Einen schönen vierten Advent!

Das Warten ist fast vorbei, und durch den Schatten und die Schwierigkeiten in unserem Leben sehen wir das Leuchten des ewigen Lichts.

Frohes Fest!
–Diana

(c) Diana Gabaldon & Barbara Schnell

Jamie saß noch genau so da wie ich ihn zurückgelassen hatte, allein an unserem kleinen Feuer, das jetzt zu einem kleinen Rund aus roter, mit Asche bestäubter Glut heruntergebrannt war. Und doch … nicht ganz genau so. Knapp außerhalb des Leuchtkreises der Glut blieb ich abrupt stehen, fasziniert von dem Ausdruck in seinem Gesicht.
Er war wollkommen reglos, reglos wie ein wartender Jäger, reglos wie der Baumstumpf, auf dem er saß. Und doch war Leben in seinem Gesicht, und seine Augen blickten zwar in die verlöschenden Kohlen, jedoch auch darüber hinaus, alles andere als abwesend. Irgendetwas sah er, und ich fühlte, wie sich die Härchen auf meinen Armen aufrichteten, so langsam, dass ich sie einzeln spüren konnte. Und doch strahlte er absoluten Frieden aus. Das Gefühl der Eile, das ich noch vor einer Sekunde gespürt hatte, war verschwunden, während ich ihn beobachtete. Er hätte allein in der Leere der Wildnis sein können – allein bis auf denjenigen, mit dem er sich in der Stille unterhielt, die ihn umgab.

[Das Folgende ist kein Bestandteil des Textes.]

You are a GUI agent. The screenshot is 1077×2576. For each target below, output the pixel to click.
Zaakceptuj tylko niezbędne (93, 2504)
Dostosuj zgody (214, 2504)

Ich bewegte mich nicht. Ich konnte den Blick nicht von seinem Gesicht abwenden. Auch ich löste mich einen Moment aus dem Chaos des Lagers und hörte Stille. Stille, in der etwas anwesend war, ein Gefühl leiser Freude.

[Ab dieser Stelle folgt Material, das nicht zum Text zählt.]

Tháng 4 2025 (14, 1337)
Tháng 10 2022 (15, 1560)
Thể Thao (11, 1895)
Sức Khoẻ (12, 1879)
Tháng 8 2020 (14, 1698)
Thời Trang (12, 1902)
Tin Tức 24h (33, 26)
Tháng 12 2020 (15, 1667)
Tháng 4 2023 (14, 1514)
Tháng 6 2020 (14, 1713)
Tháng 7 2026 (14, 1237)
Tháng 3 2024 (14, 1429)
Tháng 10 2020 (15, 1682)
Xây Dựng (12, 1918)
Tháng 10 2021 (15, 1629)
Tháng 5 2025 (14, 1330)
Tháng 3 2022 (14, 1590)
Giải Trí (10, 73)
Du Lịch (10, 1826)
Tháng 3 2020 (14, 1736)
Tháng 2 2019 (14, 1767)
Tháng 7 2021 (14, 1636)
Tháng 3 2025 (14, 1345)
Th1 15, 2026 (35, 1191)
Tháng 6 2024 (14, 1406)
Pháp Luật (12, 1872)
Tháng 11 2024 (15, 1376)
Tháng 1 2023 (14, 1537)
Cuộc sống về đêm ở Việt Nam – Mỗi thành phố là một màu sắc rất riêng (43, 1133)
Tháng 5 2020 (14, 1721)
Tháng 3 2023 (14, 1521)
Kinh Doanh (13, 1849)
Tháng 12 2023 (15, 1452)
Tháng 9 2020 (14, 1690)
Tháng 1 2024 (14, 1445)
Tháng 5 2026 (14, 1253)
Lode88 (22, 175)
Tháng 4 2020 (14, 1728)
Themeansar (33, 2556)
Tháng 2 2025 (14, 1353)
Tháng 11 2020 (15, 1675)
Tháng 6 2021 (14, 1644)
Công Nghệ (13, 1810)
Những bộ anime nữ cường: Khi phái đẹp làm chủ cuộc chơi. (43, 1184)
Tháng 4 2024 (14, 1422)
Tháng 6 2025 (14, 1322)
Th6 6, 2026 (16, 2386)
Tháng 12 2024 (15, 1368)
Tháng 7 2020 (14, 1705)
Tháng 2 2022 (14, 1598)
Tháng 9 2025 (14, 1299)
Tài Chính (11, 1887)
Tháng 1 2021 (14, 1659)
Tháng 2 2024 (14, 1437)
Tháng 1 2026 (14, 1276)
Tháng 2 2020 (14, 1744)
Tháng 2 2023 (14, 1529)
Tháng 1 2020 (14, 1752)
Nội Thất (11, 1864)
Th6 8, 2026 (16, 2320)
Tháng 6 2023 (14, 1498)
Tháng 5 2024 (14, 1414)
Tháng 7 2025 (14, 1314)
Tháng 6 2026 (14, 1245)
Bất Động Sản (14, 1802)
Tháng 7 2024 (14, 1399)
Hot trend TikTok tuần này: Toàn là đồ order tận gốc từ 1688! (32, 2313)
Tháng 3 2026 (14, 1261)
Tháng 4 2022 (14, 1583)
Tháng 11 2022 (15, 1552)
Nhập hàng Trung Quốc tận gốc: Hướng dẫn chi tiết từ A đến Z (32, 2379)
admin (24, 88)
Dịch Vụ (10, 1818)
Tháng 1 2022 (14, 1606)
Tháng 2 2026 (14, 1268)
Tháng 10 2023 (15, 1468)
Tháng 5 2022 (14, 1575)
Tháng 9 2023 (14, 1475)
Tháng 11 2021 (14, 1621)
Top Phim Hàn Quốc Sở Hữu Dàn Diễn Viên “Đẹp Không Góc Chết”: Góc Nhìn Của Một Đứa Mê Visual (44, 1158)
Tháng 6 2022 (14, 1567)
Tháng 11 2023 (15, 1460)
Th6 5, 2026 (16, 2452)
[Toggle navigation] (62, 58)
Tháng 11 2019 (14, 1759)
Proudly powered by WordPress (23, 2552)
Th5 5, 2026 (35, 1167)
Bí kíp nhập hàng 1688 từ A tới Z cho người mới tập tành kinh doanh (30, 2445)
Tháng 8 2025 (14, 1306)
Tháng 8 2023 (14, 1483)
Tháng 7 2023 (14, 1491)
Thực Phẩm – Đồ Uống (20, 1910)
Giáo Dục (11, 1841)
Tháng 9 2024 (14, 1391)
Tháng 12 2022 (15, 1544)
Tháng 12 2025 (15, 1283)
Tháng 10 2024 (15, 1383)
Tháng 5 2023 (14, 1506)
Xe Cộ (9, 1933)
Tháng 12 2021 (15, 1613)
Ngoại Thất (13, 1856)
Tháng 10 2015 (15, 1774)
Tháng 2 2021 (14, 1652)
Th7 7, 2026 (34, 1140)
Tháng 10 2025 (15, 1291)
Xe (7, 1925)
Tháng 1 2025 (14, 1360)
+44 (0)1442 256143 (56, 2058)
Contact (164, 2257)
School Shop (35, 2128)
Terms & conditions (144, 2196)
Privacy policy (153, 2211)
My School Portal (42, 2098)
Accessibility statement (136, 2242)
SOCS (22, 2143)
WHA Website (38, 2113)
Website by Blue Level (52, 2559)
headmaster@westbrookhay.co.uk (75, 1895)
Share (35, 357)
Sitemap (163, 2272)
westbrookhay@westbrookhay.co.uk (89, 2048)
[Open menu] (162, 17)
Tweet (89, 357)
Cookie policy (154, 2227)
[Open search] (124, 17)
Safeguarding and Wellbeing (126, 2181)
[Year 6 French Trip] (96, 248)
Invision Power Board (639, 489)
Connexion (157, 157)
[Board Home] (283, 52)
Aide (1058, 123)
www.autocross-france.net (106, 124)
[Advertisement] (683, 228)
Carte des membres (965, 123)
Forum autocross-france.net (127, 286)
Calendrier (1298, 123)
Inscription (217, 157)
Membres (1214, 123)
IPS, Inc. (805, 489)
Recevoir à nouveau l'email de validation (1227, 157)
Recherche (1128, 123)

Dann holte Jamie Luft, schloss die Augen und ließ die Schultern fallen. Die Geräusche der Nacht und der Lärm des Lagers kehrten zurück. Auch ich holte Luft, und er hörte mich, denn sein Kopf hob sich, seine Augen öffneten sich, und er lächelte mich an und streckte die Hand aus.

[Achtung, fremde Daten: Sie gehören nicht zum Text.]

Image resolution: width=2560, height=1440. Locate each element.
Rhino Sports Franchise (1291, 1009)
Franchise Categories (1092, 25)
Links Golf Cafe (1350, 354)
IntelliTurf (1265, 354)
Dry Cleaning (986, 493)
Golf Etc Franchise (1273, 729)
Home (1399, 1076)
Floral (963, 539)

„Mo nighean donn“, sagte er leise und küsste die Hand, die ich in die seine legte, sein Atem kühl auf meiner Haut.
„Was hast du gerade gemacht?“, fragte ich genau so leise und hob meine freie Hand an seine Wange, um ihm das rote Haar hinter das Ohr zu streichen. „Gebetet?“
Sein Mund zuckte, doch er wandte etwas schüchtern den Blick ab.
„Och, nein, Ich habe nur mit Ian gesprochen.“
Ich blinzelte und sah automatisch hinter mich, um zwischen den rauchenden Feuern nach Ians hochgewachsener, hagerer Gestalt zu suchen, begriff aber im selben Moment, dass das nicht der Ian war, den er gemeint hatte.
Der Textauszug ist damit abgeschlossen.